Le aziende italiane attive sui mercati internazionali dimostrano una sorprendente resilienza, continuando a investire nonostante le difficoltà economiche e le tensioni geopolitiche. Secondo l’Osservatorio Assocamerestero 2026, le imprese italiane sono sostenute dalla forte reputazione del made in Italy, noto per la sua qualità, stile e affidabilità.
Un’analisi delle rilevazioni effettuate dalla rete delle Camere di commercio italiane all’estero ha messo in luce un quadro generale ancora favorevole: il 40% delle aziende considera il clima verso i prodotti italiani come “molto positivo”, con una domanda in crescita. Il 49% lo giudica “positivo, ma più selettivo”, mentre solo il 3% si mostra più prudente.
Le valutazioni variano significativamente a seconda delle aree geografiche. In America Latina, l’80% delle imprese segnala un clima molto positivo, mentre in Africa le aziende si dividono tra un quadro stabile e un atteggiamento più cauto.
Per quanto riguarda gli investimenti, il 51% delle aziende intervistate ha dichiarato l’intenzione di investire sui mercati esteri. Solo il 3% ha segnalato una riduzione della propria esposizione. Le risposte variano a seconda della regione: in Asia e negli Stati Uniti, tutte le imprese si dichiarano orientate a investire, mentre in Europa prevale una maggiore prudenza, con il 39% delle aziende orientate a nuovi investimenti e il 33% che adotta strategie difensive.

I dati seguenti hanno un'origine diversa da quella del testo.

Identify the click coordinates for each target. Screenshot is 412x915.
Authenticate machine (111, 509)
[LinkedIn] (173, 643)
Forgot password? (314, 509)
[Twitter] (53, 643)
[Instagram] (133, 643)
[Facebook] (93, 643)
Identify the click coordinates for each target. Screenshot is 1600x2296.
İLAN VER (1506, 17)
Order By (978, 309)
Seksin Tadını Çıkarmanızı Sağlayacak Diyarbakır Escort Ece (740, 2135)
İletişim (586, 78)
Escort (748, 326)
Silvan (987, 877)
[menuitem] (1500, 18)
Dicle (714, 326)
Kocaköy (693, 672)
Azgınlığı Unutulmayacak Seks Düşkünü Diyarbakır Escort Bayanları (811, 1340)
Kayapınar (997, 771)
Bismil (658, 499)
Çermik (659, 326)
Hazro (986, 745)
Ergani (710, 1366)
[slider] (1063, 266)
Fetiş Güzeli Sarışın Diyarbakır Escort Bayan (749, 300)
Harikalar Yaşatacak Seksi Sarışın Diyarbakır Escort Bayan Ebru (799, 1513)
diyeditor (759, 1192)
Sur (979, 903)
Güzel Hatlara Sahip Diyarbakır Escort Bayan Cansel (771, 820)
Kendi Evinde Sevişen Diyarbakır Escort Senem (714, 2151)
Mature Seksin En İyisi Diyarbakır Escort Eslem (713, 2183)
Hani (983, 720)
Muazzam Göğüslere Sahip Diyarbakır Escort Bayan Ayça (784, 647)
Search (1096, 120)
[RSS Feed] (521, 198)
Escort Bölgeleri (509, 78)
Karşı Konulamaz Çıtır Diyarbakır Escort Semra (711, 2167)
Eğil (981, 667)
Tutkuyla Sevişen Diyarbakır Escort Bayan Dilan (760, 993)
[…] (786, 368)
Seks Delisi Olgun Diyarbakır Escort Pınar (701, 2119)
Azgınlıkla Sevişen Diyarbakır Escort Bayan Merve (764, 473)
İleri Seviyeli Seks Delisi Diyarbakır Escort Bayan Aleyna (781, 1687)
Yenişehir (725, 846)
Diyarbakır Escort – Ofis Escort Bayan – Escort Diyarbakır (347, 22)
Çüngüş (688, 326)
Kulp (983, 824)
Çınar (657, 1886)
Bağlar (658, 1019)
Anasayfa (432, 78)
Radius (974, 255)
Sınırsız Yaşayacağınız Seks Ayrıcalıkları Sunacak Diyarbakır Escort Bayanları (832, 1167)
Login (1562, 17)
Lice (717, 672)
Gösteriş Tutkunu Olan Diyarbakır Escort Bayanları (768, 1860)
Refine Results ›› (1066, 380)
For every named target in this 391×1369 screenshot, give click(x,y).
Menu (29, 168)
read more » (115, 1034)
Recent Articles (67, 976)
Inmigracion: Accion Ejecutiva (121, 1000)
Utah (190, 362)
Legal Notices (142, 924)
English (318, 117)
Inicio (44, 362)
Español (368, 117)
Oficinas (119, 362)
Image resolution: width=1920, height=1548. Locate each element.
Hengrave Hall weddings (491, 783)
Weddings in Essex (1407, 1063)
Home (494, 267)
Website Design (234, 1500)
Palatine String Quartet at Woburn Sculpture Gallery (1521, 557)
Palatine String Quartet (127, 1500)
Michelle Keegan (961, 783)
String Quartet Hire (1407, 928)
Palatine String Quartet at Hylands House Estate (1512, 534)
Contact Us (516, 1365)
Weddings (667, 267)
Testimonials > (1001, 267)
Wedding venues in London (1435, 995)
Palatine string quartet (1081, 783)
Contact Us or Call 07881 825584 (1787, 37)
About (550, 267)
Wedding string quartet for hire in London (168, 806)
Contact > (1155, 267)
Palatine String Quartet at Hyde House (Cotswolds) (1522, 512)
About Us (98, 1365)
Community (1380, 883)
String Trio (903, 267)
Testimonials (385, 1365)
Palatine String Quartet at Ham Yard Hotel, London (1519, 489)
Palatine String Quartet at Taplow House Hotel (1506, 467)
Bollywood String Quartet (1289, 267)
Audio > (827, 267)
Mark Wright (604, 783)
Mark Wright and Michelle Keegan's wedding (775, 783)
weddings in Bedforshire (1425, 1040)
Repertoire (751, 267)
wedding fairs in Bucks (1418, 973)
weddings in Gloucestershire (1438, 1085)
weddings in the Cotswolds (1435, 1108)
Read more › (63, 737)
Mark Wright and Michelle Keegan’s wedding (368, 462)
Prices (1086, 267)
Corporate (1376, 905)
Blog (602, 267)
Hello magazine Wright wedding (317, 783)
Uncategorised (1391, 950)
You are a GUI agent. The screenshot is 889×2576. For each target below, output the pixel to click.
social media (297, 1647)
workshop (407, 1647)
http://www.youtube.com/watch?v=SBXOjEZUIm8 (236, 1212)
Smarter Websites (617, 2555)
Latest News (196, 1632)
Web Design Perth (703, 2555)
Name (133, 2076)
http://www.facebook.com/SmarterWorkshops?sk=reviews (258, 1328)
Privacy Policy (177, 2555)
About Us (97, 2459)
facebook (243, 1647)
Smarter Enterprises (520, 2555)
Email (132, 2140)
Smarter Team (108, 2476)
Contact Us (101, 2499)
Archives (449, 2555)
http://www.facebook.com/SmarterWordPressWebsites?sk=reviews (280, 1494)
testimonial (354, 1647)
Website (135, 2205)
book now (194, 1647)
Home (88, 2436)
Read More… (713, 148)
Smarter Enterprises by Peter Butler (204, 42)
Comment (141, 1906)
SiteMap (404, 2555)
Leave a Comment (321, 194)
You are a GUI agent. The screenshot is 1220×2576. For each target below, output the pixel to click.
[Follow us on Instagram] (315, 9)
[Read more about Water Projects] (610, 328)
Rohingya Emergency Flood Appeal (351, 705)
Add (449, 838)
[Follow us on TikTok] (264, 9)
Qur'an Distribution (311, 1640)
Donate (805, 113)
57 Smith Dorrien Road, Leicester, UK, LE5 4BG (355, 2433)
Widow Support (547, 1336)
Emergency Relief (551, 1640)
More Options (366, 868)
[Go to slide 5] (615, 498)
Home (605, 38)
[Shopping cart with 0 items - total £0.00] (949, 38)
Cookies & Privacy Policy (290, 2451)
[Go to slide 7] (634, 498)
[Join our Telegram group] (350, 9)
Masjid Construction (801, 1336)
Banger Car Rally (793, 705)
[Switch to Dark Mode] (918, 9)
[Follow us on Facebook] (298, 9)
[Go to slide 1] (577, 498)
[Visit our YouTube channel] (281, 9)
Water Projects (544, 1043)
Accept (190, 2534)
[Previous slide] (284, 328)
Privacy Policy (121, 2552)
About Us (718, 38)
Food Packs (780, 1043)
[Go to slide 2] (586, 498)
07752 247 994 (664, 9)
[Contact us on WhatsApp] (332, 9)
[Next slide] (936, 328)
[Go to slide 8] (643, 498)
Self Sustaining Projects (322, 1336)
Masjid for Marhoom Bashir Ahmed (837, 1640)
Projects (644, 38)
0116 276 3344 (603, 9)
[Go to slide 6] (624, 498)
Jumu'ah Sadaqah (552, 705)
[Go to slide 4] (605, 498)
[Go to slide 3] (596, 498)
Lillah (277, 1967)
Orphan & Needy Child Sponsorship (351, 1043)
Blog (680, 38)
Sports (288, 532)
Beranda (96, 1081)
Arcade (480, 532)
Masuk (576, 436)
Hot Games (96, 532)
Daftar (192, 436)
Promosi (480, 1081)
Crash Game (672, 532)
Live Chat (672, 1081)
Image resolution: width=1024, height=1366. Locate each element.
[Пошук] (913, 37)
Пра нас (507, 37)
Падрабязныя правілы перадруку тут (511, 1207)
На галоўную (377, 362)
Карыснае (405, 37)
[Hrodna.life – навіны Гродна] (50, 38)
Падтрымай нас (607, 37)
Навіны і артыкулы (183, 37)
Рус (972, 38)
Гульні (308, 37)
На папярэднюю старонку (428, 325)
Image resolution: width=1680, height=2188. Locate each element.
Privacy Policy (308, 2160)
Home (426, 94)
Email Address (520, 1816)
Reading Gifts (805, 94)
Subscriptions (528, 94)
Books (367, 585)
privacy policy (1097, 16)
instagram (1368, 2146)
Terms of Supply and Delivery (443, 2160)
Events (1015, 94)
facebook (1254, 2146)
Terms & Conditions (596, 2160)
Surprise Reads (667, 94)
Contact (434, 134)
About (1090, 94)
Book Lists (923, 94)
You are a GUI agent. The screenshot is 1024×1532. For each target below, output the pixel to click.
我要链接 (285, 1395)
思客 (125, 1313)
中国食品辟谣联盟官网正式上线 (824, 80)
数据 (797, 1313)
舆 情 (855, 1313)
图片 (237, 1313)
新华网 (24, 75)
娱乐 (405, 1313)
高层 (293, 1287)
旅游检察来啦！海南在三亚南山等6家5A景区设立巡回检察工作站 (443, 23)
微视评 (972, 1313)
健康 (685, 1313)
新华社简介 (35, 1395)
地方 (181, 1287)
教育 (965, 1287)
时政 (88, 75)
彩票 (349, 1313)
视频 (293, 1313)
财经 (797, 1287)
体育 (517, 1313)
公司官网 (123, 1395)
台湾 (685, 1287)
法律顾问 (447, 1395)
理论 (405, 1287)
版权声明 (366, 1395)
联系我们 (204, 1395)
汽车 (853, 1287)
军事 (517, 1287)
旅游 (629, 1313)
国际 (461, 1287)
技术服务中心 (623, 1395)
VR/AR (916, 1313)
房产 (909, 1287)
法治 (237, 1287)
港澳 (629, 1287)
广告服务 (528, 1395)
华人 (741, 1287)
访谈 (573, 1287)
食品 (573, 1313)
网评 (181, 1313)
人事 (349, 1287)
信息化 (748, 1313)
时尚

Tra i fattori che influenzano le decisioni di investimento, i costi energetici e delle materie prime emergono come le principali preoccupazioni, indicate dal 57% del campione. Seguono il rischio cambio e l’instabilità finanziaria (23%), le politiche protezionistiche e la competizione tra blocchi economici (20% ciascuno), e l’instabilità normativa e politica nei singoli mercati (14%).
Per competere efficacemente, oltre alla qualità del prodotto, le aziende italiane riconoscono l’importanza di strategie a medio-lungo termine. Oltre la metà delle imprese intervistate ha indicato questa come prioritaria, mentre il 29% ha sottolineato l’importanza di scegliere partner locali affidabili e il 26% ha evidenziato la necessità di conoscere le regole del paese di destinazione.
Tra i concorrenti più citati figurano la Cina (77%), la Francia (46%) e la Germania (43%). Le aziende italiane ritengono necessarie misure come una maggiore promozione coordinata del made in Italy (71%) e un sostegno pubblico all’internazionalizzazione delle PMI (49%).
Guardando al futuro, l’82% degli intervistati prevede un ritorno alla crescita nei rispettivi mercati per il 2027: il 24% attende una crescita sostenuta, il 56% una crescita moderata e il 18% una fase di stabilità. Nessuno prevede un rallentamento generalizzato.
Mario Pozza, presidente di Assocamerestero, ha commentato: “Il made in Italy continua a essere percepito come un riferimento di qualità, stile e reputazione, ma oggi non è più sufficiente. Nei mercati internazionali, la continuità della presenza, la conoscenza delle regole locali e la capacità di adattare il modello commerciale sono sempre più cruciali. La qualità resta il punto di partenza, non il punto di arrivo.”